Records from a data source:

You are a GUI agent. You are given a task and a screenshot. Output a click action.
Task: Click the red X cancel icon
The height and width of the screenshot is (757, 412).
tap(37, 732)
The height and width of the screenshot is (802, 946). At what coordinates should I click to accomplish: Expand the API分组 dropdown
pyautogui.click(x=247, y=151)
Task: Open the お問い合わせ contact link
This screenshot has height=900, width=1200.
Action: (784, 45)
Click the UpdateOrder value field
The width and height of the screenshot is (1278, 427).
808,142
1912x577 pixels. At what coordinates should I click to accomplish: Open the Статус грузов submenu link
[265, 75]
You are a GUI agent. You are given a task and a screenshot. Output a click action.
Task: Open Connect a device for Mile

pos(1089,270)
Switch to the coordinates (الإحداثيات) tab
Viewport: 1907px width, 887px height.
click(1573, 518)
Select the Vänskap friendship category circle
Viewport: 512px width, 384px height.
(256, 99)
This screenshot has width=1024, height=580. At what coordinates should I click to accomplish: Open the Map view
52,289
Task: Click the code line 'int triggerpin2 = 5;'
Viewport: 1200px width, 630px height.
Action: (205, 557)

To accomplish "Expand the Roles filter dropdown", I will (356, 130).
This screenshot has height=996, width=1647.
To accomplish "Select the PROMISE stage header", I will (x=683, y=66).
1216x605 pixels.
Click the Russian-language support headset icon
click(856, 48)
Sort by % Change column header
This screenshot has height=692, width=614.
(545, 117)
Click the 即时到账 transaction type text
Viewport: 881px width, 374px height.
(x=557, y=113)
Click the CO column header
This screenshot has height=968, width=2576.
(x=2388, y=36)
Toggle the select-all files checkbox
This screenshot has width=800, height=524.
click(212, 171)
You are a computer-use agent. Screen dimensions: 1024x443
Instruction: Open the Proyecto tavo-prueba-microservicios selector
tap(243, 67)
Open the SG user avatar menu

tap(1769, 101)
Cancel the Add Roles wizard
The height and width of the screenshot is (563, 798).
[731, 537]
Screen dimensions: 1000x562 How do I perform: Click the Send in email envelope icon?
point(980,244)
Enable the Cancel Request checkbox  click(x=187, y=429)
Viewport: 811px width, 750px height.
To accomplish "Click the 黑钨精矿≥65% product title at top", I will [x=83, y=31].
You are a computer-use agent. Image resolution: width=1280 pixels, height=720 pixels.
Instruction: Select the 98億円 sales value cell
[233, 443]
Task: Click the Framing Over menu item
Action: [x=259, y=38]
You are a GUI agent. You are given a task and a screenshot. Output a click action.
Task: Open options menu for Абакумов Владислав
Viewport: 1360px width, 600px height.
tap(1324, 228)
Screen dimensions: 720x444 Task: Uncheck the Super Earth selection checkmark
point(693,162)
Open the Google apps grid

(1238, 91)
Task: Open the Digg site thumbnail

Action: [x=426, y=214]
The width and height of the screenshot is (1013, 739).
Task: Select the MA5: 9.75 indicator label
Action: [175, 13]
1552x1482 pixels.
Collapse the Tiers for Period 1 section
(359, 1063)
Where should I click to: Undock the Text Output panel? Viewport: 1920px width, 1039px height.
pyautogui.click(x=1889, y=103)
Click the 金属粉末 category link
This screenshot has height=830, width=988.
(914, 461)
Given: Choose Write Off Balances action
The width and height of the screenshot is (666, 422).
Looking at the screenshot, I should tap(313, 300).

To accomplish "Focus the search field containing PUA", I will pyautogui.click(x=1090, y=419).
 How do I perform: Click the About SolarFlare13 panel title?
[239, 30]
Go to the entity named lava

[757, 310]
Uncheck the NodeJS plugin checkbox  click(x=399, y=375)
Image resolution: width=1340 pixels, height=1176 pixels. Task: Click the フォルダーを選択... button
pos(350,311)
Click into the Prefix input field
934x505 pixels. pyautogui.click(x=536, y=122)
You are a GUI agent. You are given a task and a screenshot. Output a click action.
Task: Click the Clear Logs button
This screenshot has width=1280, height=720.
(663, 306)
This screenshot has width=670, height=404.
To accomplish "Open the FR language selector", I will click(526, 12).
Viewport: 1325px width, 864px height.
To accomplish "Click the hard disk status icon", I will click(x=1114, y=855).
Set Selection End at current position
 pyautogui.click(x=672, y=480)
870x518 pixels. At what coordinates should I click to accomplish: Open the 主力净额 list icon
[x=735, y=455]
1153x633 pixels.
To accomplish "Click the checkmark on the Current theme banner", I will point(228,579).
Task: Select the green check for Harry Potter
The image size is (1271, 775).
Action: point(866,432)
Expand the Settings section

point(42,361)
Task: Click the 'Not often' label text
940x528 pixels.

### YOUR INSTRUCTIONS
Reproduce each record exactly as it appears.

### ANSWER BOX
You are a GUI agent. You are given a task and a screenshot. Output a click action.
Task: Click the red X cancel icon
The height and width of the screenshot is (757, 412).
tap(37, 732)
The height and width of the screenshot is (802, 946). At what coordinates should I click to accomplish: Expand the API分组 dropdown
pyautogui.click(x=247, y=151)
Task: Open the お問い合わせ contact link
This screenshot has height=900, width=1200.
Action: (784, 45)
Click the UpdateOrder value field
The width and height of the screenshot is (1278, 427).
808,142
1912x577 pixels. At what coordinates should I click to accomplish: Open the Статус грузов submenu link
[265, 75]
You are a GUI agent. You are given a task and a screenshot. Output a click action.
Task: Open Connect a device for Mile

pos(1089,270)
Switch to the coordinates (الإحداثيات) tab
Viewport: 1907px width, 887px height.
click(1573, 518)
Select the Vänskap friendship category circle
Viewport: 512px width, 384px height.
(256, 99)
This screenshot has width=1024, height=580. At what coordinates should I click to accomplish: Open the Map view
52,289
Task: Click the code line 'int triggerpin2 = 5;'
Viewport: 1200px width, 630px height.
Action: (205, 557)

To accomplish "Expand the Roles filter dropdown", I will (356, 130).
This screenshot has height=996, width=1647.
To accomplish "Select the PROMISE stage header", I will (x=683, y=66).
1216x605 pixels.
Click the Russian-language support headset icon
click(856, 48)
Sort by % Change column header
This screenshot has height=692, width=614.
(545, 117)
Click the 即时到账 transaction type text
Viewport: 881px width, 374px height.
(x=557, y=113)
Click the CO column header
This screenshot has height=968, width=2576.
(x=2388, y=36)
Toggle the select-all files checkbox
This screenshot has width=800, height=524.
click(212, 171)
You are a computer-use agent. Screen dimensions: 1024x443
Instruction: Open the Proyecto tavo-prueba-microservicios selector
tap(243, 67)
Open the SG user avatar menu

tap(1769, 101)
Cancel the Add Roles wizard
The height and width of the screenshot is (563, 798).
[731, 537]
Screen dimensions: 1000x562 How do I perform: Click the Send in email envelope icon?
point(980,244)
Enable the Cancel Request checkbox  click(x=187, y=429)
Viewport: 811px width, 750px height.
To accomplish "Click the 黑钨精矿≥65% product title at top", I will [x=83, y=31].
You are a computer-use agent. Image resolution: width=1280 pixels, height=720 pixels.
Instruction: Select the 98億円 sales value cell
[233, 443]
Task: Click the Framing Over menu item
Action: [x=259, y=38]
You are a GUI agent. You are given a task and a screenshot. Output a click action.
Task: Open options menu for Абакумов Владислав
Viewport: 1360px width, 600px height.
tap(1324, 228)
Screen dimensions: 720x444 Task: Uncheck the Super Earth selection checkmark
point(693,162)
Open the Google apps grid

(1238, 91)
Task: Open the Digg site thumbnail

Action: [x=426, y=214]
The width and height of the screenshot is (1013, 739).
Task: Select the MA5: 9.75 indicator label
Action: [175, 13]
1552x1482 pixels.
Collapse the Tiers for Period 1 section
(359, 1063)
Where should I click to: Undock the Text Output panel? Viewport: 1920px width, 1039px height.
pyautogui.click(x=1889, y=103)
Click the 金属粉末 category link
This screenshot has height=830, width=988.
(914, 461)
Given: Choose Write Off Balances action
The width and height of the screenshot is (666, 422).
Looking at the screenshot, I should tap(313, 300).

To accomplish "Focus the search field containing PUA", I will pyautogui.click(x=1090, y=419).
 How do I perform: Click the About SolarFlare13 panel title?
[239, 30]
Go to the entity named lava

[757, 310]
Uncheck the NodeJS plugin checkbox  click(x=399, y=375)
Image resolution: width=1340 pixels, height=1176 pixels. Task: Click the フォルダーを選択... button
pos(350,311)
Click into the Prefix input field
934x505 pixels. pyautogui.click(x=536, y=122)
You are a GUI agent. You are given a task and a screenshot. Output a click action.
Task: Click the Clear Logs button
This screenshot has width=1280, height=720.
(663, 306)
This screenshot has width=670, height=404.
To accomplish "Open the FR language selector", I will click(526, 12).
Viewport: 1325px width, 864px height.
To accomplish "Click the hard disk status icon", I will click(x=1114, y=855).
Set Selection End at current position
 pyautogui.click(x=672, y=480)
870x518 pixels. At what coordinates should I click to accomplish: Open the 主力净额 list icon
[x=735, y=455]
1153x633 pixels.
To accomplish "Click the checkmark on the Current theme banner", I will point(228,579).
Task: Select the green check for Harry Potter
The image size is (1271, 775).
Action: point(866,432)
Expand the Settings section

point(42,361)
Task: Click the 'Not often' label text
940x528 pixels.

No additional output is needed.